A Petition for Suspension was filed by the workers’ compensation insurance carrier. A witness for the employer described a few menial tasks that Mr. Vaughn could have performed, had he come back to work (putting nuts and bolts together, “repair chokers,” and make deliveries to work sites). The Workers’ Compensation Judge found this witness credible and granted the Petition for Suspension. This was affirmed by the Workers’ Compensation Appeal Board (WCAB).
The Commonwealth Court of Pennsylvania affirmed as well. Since the position being offered was the pre-injury position (union ironworker), the Court found that Mr. Vaughn should have been familiar with the duties of the job. Further, since the Employer said they would modify the position to accommodate the restrictions, the notice of the job being offered was sufficient.
As workers’ comp attorneys representing injured workers, we found this decision rather disconcerting. If an injured worker previously performed a light duty job, and is then being offered the same light duty job, then it makes logical sense that there would not be a need for the Employer to again describe the duties of the job being offered.

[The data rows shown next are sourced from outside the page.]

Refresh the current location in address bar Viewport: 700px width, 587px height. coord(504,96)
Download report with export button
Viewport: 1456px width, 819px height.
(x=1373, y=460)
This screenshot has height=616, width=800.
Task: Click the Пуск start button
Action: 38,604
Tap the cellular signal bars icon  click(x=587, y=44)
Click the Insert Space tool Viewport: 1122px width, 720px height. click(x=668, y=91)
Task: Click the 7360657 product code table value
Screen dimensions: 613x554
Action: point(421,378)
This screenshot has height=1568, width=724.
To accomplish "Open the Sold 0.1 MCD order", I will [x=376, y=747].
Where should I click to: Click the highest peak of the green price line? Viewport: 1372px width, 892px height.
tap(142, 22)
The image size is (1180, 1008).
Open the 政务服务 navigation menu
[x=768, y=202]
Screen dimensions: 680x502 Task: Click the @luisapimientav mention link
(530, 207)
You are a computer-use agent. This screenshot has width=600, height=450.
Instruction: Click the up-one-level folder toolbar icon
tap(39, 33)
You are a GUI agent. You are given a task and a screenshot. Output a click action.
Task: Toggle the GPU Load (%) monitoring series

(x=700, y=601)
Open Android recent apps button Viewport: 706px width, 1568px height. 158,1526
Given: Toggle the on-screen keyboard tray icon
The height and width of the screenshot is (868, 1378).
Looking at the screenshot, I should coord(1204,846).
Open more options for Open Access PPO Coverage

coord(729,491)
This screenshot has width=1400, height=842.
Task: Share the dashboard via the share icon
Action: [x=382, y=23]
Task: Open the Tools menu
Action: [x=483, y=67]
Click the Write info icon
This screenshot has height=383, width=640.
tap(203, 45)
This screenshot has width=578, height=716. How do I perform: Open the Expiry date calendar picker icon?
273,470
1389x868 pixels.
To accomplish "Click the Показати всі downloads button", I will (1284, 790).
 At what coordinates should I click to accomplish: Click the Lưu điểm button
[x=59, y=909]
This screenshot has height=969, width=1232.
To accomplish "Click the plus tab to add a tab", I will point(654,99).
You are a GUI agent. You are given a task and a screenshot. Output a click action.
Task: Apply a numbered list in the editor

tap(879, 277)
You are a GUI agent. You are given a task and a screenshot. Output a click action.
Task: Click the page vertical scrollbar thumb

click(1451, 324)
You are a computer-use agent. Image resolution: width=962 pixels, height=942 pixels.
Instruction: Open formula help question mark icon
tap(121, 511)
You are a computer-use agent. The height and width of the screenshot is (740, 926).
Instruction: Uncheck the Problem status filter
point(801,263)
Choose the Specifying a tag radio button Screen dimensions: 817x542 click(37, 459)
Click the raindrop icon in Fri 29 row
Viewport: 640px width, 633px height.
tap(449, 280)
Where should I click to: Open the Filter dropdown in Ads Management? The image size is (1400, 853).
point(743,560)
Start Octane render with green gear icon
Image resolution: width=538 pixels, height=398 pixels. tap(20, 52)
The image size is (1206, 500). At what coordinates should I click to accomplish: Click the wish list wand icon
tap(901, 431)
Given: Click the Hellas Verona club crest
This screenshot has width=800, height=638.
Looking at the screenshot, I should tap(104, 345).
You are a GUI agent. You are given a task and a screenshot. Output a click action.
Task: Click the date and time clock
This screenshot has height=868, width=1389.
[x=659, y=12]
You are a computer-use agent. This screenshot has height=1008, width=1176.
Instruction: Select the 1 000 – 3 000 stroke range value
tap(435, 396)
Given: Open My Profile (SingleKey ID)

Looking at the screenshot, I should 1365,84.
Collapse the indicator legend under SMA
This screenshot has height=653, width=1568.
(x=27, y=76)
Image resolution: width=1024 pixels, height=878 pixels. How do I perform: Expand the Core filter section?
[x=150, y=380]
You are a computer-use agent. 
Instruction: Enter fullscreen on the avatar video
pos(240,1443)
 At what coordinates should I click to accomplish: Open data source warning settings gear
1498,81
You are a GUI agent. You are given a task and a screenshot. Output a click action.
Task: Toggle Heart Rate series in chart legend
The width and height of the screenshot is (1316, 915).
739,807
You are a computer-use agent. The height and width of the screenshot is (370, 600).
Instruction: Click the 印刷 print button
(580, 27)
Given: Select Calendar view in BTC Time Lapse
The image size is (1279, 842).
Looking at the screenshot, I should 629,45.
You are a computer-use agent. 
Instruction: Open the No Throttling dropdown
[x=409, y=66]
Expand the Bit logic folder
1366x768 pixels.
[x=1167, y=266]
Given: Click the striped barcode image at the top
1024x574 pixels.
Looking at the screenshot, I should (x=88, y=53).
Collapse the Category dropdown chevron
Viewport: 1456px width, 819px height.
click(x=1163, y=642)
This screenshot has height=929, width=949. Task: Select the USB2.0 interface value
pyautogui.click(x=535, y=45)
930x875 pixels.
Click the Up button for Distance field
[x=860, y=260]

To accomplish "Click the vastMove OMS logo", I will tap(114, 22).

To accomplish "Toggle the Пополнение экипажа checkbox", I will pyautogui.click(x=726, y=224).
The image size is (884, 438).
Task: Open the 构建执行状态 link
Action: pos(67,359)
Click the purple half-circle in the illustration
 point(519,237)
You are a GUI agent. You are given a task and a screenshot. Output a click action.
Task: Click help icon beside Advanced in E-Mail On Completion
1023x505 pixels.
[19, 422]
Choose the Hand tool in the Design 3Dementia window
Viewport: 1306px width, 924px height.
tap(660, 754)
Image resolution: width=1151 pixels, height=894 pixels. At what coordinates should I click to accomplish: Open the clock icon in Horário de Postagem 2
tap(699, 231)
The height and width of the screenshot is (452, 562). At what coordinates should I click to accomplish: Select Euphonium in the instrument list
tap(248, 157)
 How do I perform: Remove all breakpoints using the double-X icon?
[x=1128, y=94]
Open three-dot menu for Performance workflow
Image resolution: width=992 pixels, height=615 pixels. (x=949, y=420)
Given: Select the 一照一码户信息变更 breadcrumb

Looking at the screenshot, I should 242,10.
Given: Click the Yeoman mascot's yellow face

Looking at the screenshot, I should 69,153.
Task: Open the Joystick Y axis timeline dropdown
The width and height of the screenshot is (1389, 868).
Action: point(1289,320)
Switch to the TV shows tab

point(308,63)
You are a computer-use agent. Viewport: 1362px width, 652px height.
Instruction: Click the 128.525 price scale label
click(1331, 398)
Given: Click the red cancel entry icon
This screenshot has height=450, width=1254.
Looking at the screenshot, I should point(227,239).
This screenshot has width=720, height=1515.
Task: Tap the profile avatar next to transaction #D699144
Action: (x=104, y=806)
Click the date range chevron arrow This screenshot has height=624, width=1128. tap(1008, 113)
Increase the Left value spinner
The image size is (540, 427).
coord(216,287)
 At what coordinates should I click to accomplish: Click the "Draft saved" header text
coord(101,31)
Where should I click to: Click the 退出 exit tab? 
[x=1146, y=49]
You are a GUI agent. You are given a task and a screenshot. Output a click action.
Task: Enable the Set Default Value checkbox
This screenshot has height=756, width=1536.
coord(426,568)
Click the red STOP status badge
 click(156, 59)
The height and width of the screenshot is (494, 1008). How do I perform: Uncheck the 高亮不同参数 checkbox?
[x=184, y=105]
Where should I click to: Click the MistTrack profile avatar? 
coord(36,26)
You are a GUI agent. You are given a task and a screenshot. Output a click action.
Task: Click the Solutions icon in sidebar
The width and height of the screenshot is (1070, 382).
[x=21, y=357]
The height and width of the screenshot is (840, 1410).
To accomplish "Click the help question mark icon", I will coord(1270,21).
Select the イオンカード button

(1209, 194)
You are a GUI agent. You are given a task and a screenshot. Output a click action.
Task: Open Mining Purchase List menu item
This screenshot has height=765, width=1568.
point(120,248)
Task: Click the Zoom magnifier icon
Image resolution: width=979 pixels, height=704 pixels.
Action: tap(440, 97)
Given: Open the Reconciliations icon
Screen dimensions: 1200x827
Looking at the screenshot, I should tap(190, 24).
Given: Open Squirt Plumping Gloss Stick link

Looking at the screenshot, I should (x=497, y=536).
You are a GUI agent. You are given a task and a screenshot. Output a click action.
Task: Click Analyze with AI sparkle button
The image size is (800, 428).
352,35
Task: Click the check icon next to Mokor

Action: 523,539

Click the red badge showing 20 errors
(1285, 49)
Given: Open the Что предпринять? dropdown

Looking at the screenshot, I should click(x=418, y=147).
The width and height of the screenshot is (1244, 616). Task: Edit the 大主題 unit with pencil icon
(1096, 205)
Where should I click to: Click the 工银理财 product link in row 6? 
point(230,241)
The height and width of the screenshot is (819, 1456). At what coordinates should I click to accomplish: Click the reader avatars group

That, however, is hardly the same situation as here, where a union ironworker, who performed heavy duty work, would now have to imagine how the Employer planned to make a job that is heavy duty by nature into a light duty job. How exactly can the injured worker “make an informed decision regarding whether the position offered is within (his) capabilities,” if he does not know the duties he will be asked to perform? This decision is further evidence of the unfairness of the Pennsylvania Workers’ Compensation Act, and the need for injured workers to be represented by a firm who knows, and protects, the rights of injured workers.